◆ What you need to do:
Repeat the items between the line containing "The image size is (379, 314)." and the end of the items, inclusive.

◆ Provided information:
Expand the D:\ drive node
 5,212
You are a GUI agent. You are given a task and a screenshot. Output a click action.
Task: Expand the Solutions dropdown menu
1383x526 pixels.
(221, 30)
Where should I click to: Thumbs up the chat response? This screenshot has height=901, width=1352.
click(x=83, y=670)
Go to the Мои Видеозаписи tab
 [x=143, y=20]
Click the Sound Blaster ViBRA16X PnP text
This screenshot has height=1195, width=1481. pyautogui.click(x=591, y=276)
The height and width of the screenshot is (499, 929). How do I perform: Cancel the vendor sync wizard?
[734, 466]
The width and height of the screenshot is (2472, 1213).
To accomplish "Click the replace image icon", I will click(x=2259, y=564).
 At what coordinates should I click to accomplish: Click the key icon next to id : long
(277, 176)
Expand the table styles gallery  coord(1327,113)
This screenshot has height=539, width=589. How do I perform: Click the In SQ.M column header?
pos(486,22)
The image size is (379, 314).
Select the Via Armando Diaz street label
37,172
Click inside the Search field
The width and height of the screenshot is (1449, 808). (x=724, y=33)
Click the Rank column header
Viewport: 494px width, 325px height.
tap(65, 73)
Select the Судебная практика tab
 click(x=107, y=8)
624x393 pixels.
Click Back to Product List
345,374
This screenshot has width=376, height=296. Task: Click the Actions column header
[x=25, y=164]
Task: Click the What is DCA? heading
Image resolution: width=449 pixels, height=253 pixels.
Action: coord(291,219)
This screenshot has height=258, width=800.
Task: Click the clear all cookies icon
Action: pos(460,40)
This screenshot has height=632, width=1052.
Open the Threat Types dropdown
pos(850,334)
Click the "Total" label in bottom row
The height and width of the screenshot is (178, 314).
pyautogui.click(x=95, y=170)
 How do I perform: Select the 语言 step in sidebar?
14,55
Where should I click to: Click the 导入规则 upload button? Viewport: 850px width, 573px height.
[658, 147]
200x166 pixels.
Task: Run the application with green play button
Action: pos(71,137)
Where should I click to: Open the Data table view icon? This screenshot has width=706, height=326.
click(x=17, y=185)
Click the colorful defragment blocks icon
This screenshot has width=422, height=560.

◆ Response to this task:
The image size is (379, 314).
Select the Via Armando Diaz street label
37,172
Click inside the Search field
The width and height of the screenshot is (1449, 808). (x=724, y=33)
Click the Rank column header
Viewport: 494px width, 325px height.
tap(65, 73)
Select the Судебная практика tab
 click(x=107, y=8)
624x393 pixels.
Click Back to Product List
345,374
This screenshot has width=376, height=296. Task: Click the Actions column header
[x=25, y=164]
Task: Click the What is DCA? heading
Image resolution: width=449 pixels, height=253 pixels.
Action: coord(291,219)
This screenshot has height=258, width=800.
Task: Click the clear all cookies icon
Action: pos(460,40)
This screenshot has height=632, width=1052.
Open the Threat Types dropdown
pos(850,334)
Click the "Total" label in bottom row
The height and width of the screenshot is (178, 314).
pyautogui.click(x=95, y=170)
 How do I perform: Select the 语言 step in sidebar?
14,55
Where should I click to: Click the 导入规则 upload button? Viewport: 850px width, 573px height.
[658, 147]
200x166 pixels.
Task: Run the application with green play button
Action: pos(71,137)
Where should I click to: Open the Data table view icon? This screenshot has width=706, height=326.
click(x=17, y=185)
Click the colorful defragment blocks icon
This screenshot has width=422, height=560.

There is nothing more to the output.